J’essayai d’abord simplement de calmer celui qui était indemne mais absolument sans succès. Il était tellement fou de terreur qu’il n’avait même pas conscience de mon existence, et je risquais fortement de me faire renverser et piétiner par lui pendant qu’il sautait et se tordait au bout de la corde. Au bout d’un moment, il me sembla que, si seulement le blessé se calmait, peut-être l’autre se calmerait-il aussi, mais bien sûr, avec sa patte cassée, il ne se calmerait jamais. À moins d’être mort.

Je savais qu’il me faudrait le tuer de toute façon, même si cette idée me faisait horreur. Mais mon pistolet était tombé de mes vêtements quand j’avais fait la culbute ; il était impossible de le retrouver dans l’obscurité, et mon fusil était toujours dans son fourreau, accroché à la selle du chevalu blessé.

La seule chose à faire était de me débrouiller pour me procurer le fusil. Celui qui était à terre se débattait, et l’autre le tirait d’un côté puis de l’autre, mais je parvins enfin à me rapprocher suffisamment.
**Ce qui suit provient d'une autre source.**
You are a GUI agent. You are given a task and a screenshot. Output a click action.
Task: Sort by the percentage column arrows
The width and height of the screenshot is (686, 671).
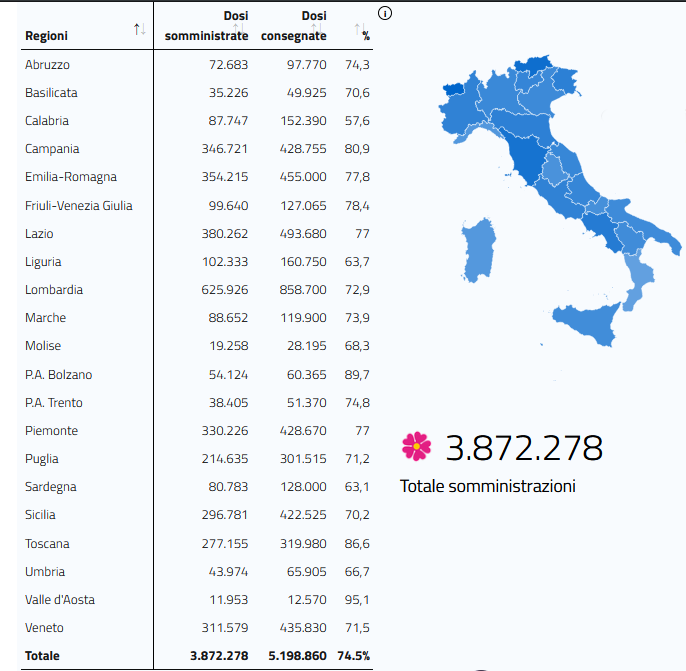[362, 31]
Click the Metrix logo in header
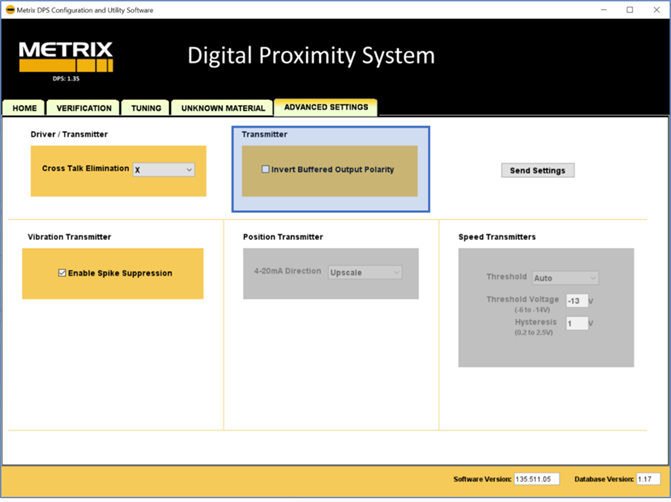Image resolution: width=671 pixels, height=502 pixels. click(x=66, y=58)
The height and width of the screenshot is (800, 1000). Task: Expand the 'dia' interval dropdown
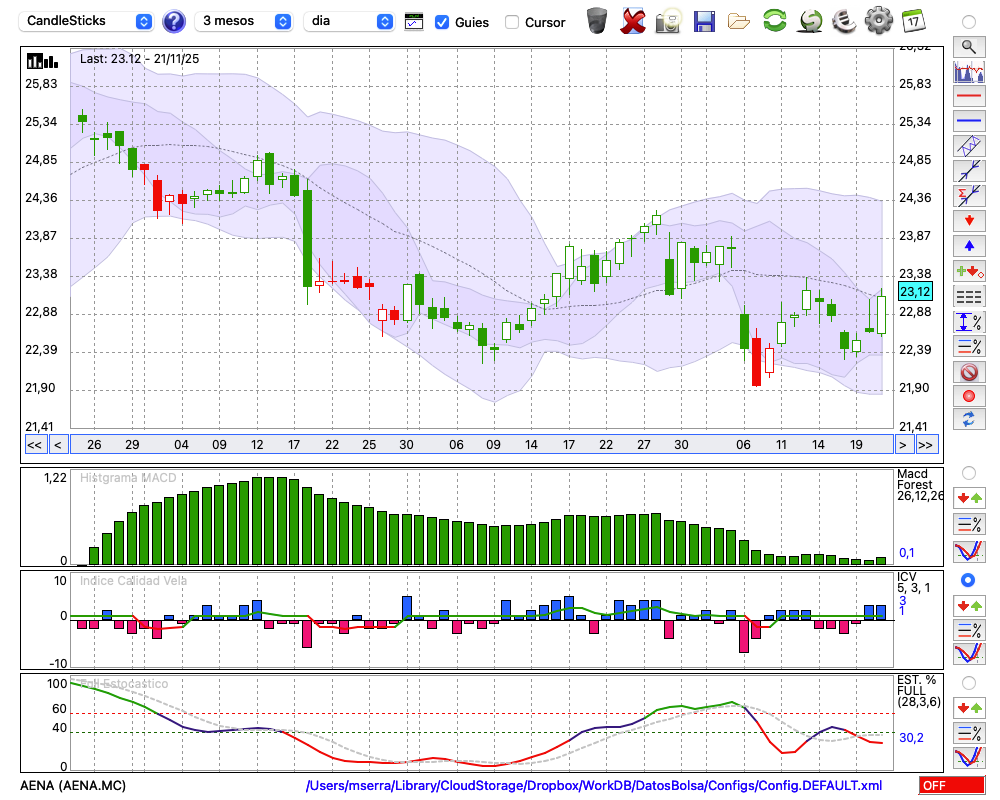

Puis – couché sur le ventre contre le flanc haletant de l’animal – je trouvai la selle de la main, puis le fourreau, puis le fusil. Je reçus plusieurs coups de sabot au cours de l’opération, mais peu importait. Me raccrochant à ce fusil pour survivre, je fis un bond en arrière pour me mettre hors de portée des ruades et me préparai à procéder à l’exécution.

Il n’est pas facile de tirer au fusil quand on n’a qu’une main. Je tenais celui-ci de la main droite, mon bras gauche levé en travers de la poitrine afin que le canon puisse prendre appui sur l’avant-bras, et dans cette position je pouvais tirer une fois avec une bonne précision. Mais je n’avais aucun moyen de maîtriser le recul, de sorte qu’à chaque coup de feu le canon du fusil faisait un bond en l’air et me retombait douloureusement sur l’avant-bras gauche.

Je dus tirer à trois reprises avant de finir par toucher la silhouette de cette tête qui ruisselait, se débattait, toussait. Puis elle retomba sur la neige comme si on l’avait tirée en arrière d’un coup sec, et je m’affalai sur le flanc dans la neige et restai là, pantelant, comme si je venais de faire le tour du monde en courant.

Lentement, le survivant cessa de paniquer et de pousser ces horribles cris. Quand tout fut redevenu calme, je me remis debout, me traînant pour effectuer chacun de mes mouvements avec l’impression que mes membres étaient lestés de plomb. Je prélevai du fourrage dans le chargement du chevalu et lui donnai à manger, herbe morte dans la neige à côté de l’animal mort. Je sortis aussi de la nourriture pour moi, mais je n’avais pas le cœur à manger et la jetai dans la neige.

Je regardai la lueur sur l’horizon, et n’y pris aucun plaisir.

Je me saisis de mes fourrures pour la nuit et les tirai un peu à l’écart de l’endroit où l’animal vivant et celui qui était mort étaient attachés l’un à l’autre. Je me creusai un trou peu profond dans la neige, préparai ma couche et m’y installai sans dormir pour attendre que la lune se lève.